Taking the Next Step in Automation

by David Schmidt | Jun 2011

Although egg-packing units are a common  enough sight on Canadian layer farms, many hatching egg producers still pack all their eggs by hand since hatcheries require producers to remove small and oversized eggs before shipping.

In recent years, however, hatching egg producers have been installing more automated packing equipment. Len and Angela Groothof of Mountain View Farms in Abbotsford, B.C., are the first hatching egg producers in North America to take the next step in automation.

EXPANSION OPPORTUNITY
When the Groothofs recently built their third layer barn to accommodate their 58,530-bird quota, they took the opportunity to link all three barns to a Staalkat egg packer with a grading attachment that not only packs all the standard-sized eggs, but also automatically sorts out the small (below 52 grams) and jumbo eggs onto separate trays. In early March, they and their supplier, United Agri Systems (UAS), invited local broiler hatching egg producers to see the new system.

They got a lot of curious visitors, anxious to see the operation and decide whether or not to adopt the system on their own farms. Although suitably impressed, some suggested the payback was not enough to justify the additional costs.

Len Groothof says payback was not the issue: saving himself and his wife labour and improving accuracy were the things he wanted to do, and he has achieved these goals.

“The system is much less work. I get much better accuracy than I would get from hand sorting and the eggs are packed in half the time.”

The Groothofs also added a tunnel ventilation system in the new barn capable of moving 30,000 cubic feet of air/minute.

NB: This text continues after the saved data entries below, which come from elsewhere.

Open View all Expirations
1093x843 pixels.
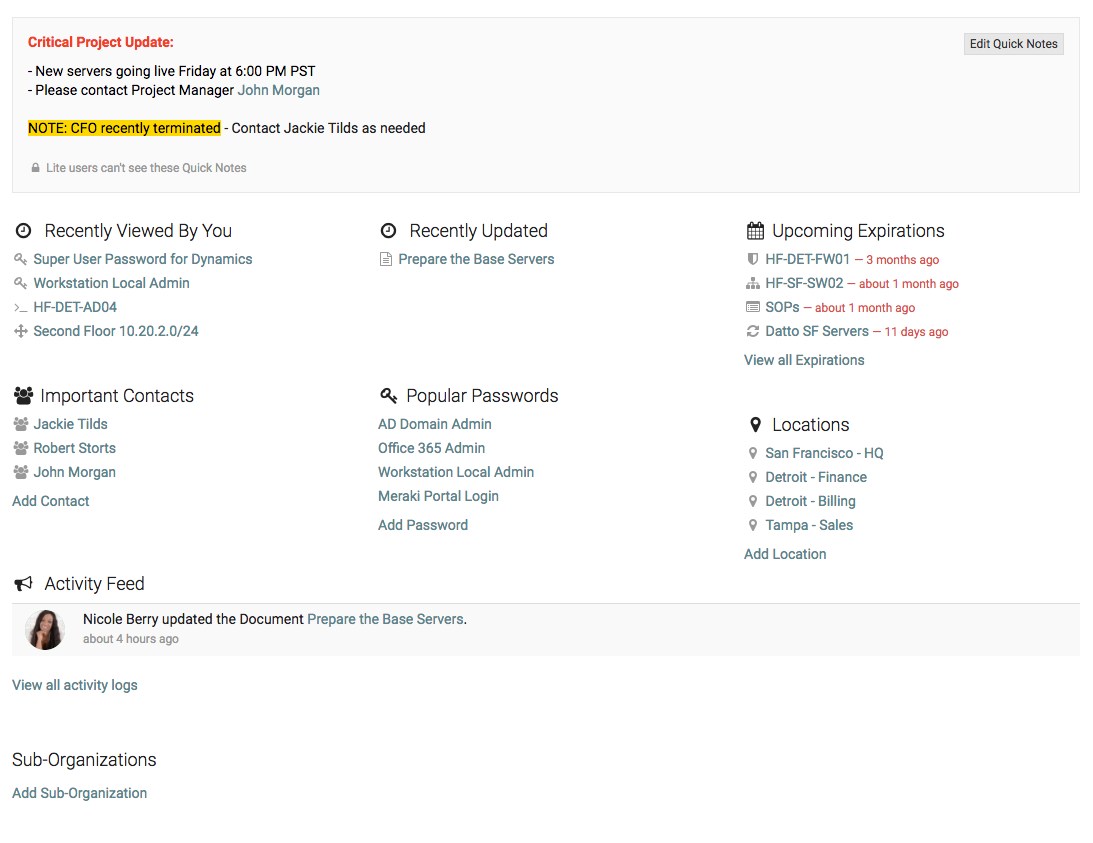[x=803, y=359]
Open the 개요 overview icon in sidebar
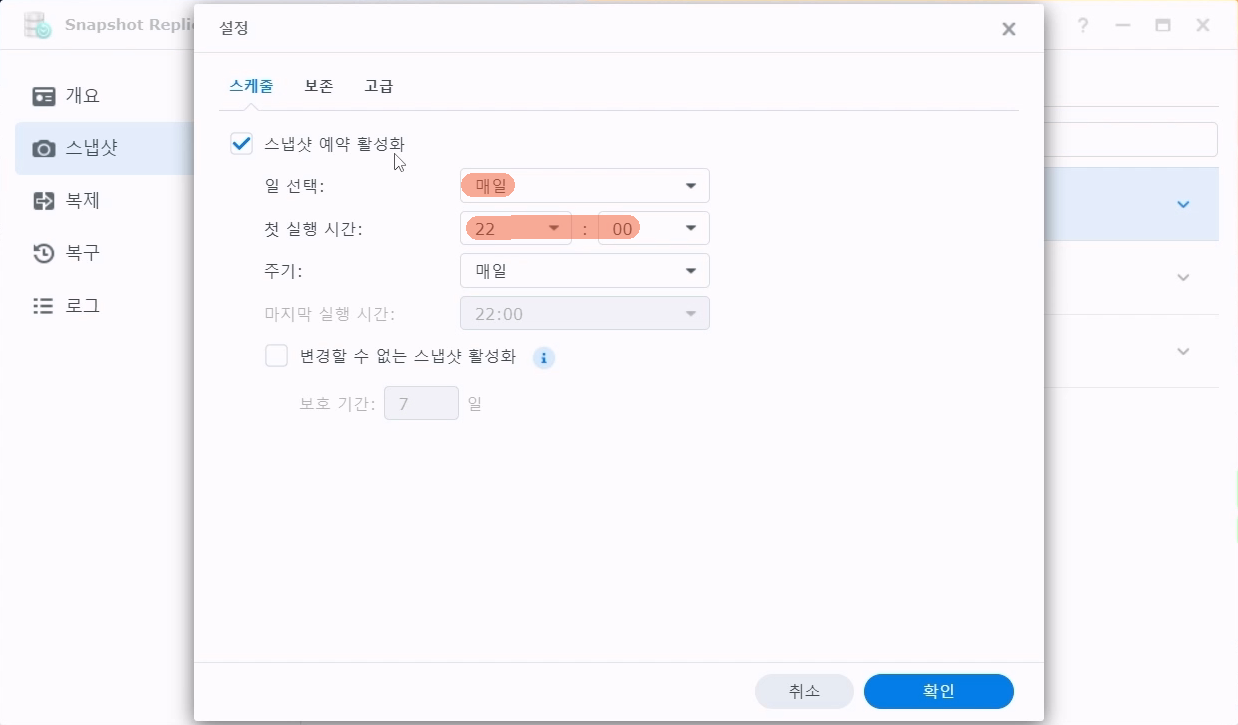Screen dimensions: 1238x725 point(44,96)
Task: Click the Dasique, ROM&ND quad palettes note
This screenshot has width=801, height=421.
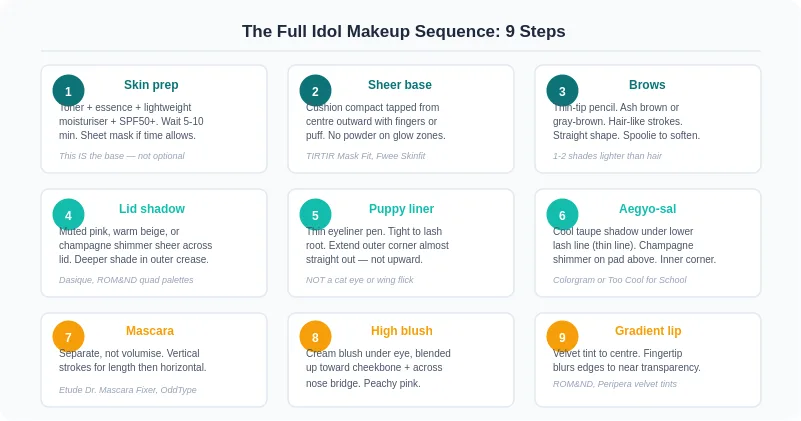Action: [x=126, y=280]
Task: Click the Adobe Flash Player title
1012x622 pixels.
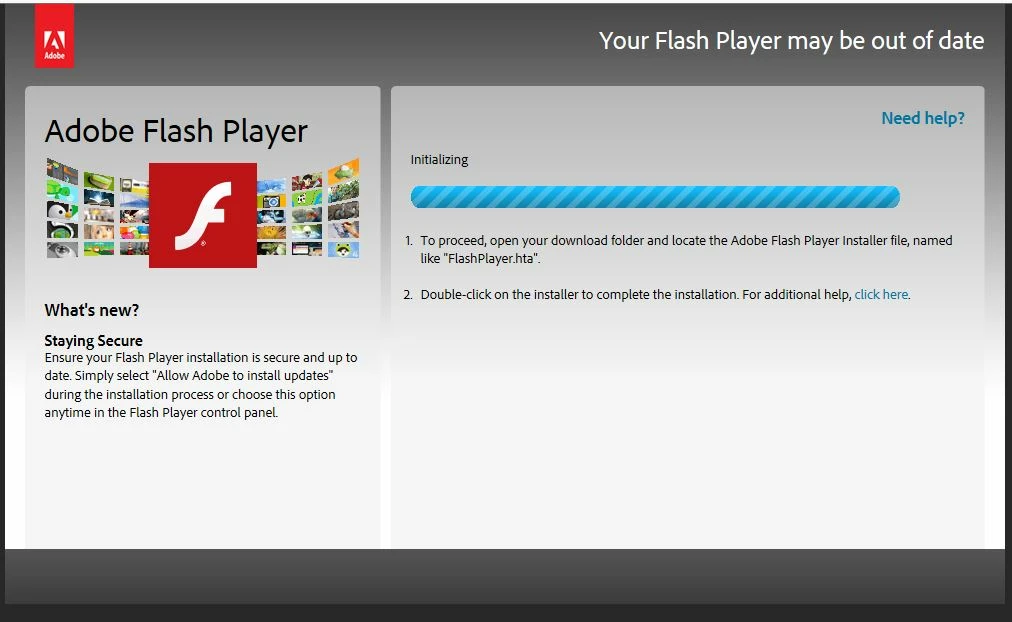Action: (176, 131)
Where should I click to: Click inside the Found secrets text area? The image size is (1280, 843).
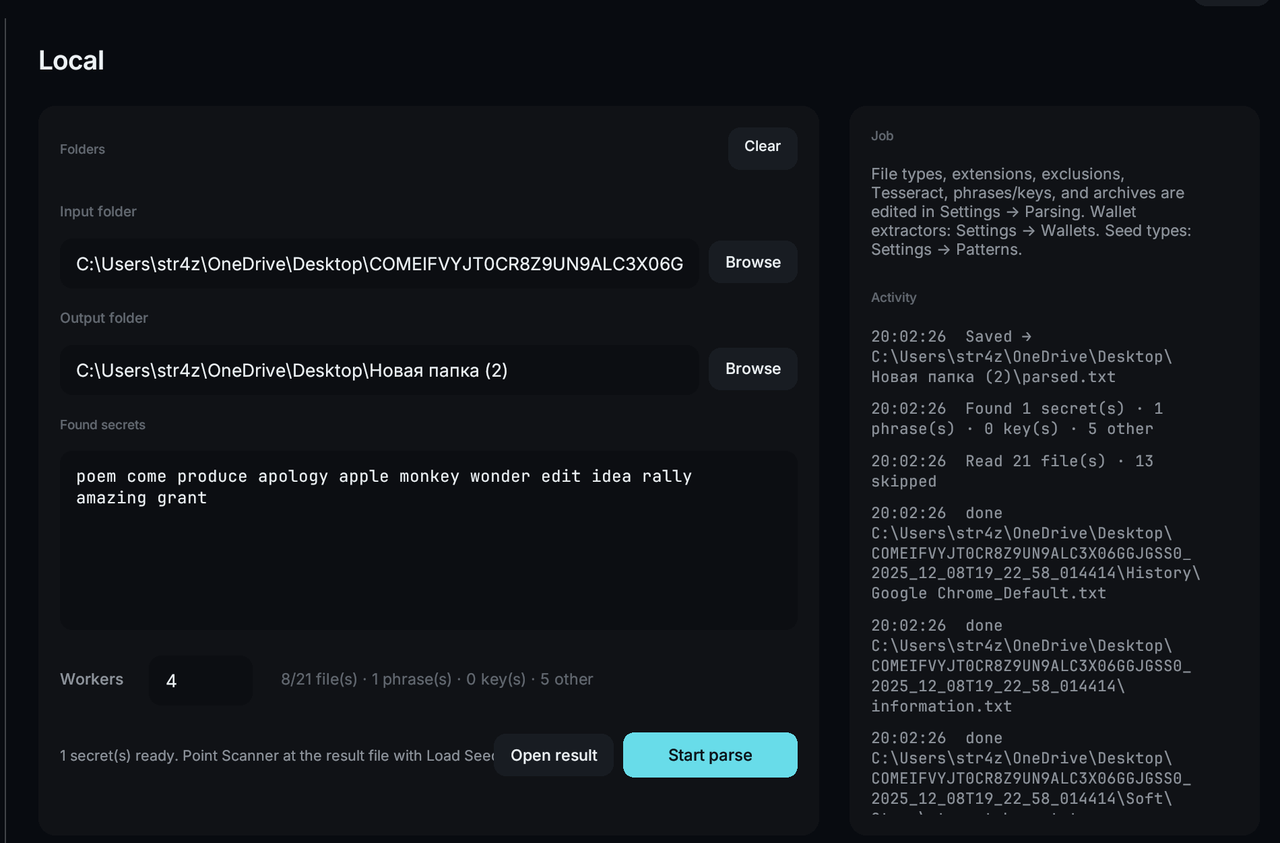pos(429,540)
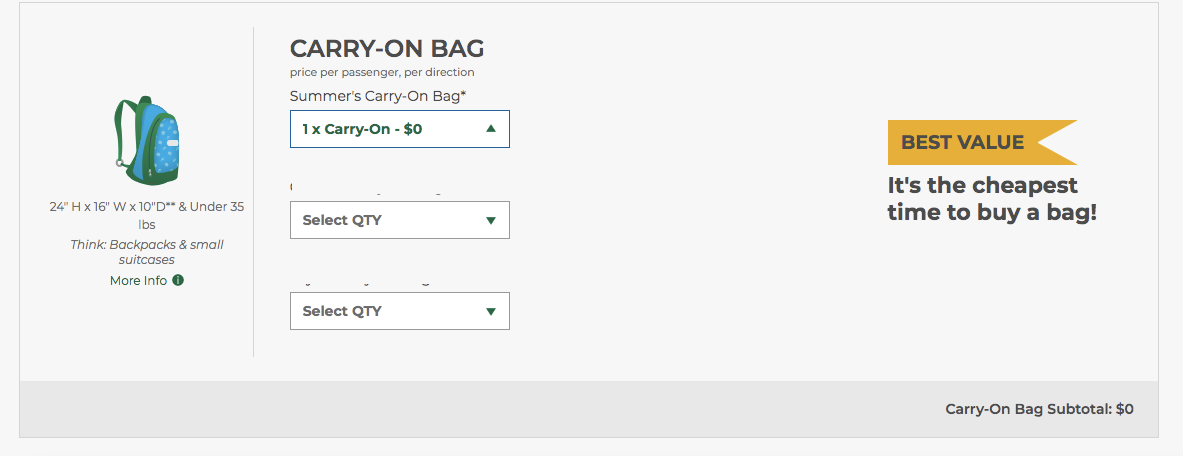This screenshot has height=456, width=1183.
Task: Click the down arrow of the middle Select QTY
Action: (490, 220)
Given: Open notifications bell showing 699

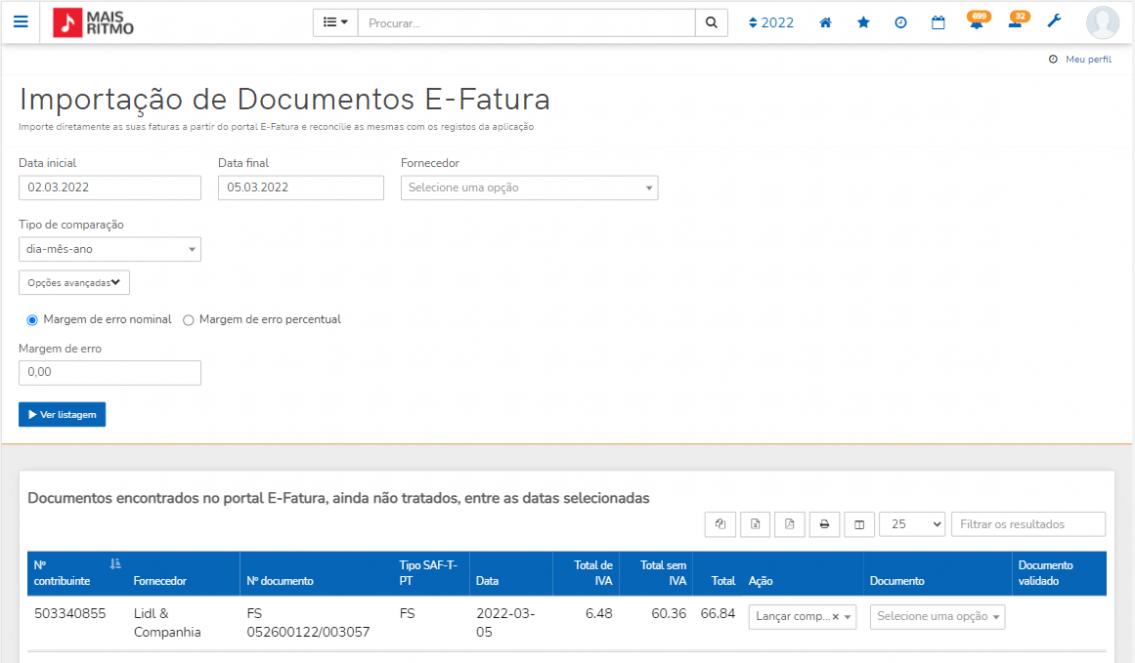Looking at the screenshot, I should click(x=976, y=23).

The new 42- by 450-foot barn is a virtual carbon copy of the existing two barns. UAS’s Leo Apperloo calls that the sign of “a happy customer.”

VENTILATION
However, it does have the addition of a tunnel ventilation system: four end-mounted 52-inch fans (30), each capable of moving 30,000 cubic feet of air per minute, linked to a bank of radiators at the far end of the barn. The system is designed to automatically kick in when the temperature goes 5 C above a preset amount.

Noting he has been guaranteed barn temperature will never exceed 25 C, Groothof says that is better than misters can do on a hot day.

While those hot days do not occur often on the west coast, when they do, they can devastate poultry flocks. As a result, tunnel ventilation is being put in all the new poultry barns and being retrofitted into more existing barns.

“I expect 40 to 50 per cent of Fraser Valley poultry barns to have tunnel ventilation within five years,” Apperloo says, noting UAS alone has put the system into more than 20 barns in the past 18 months.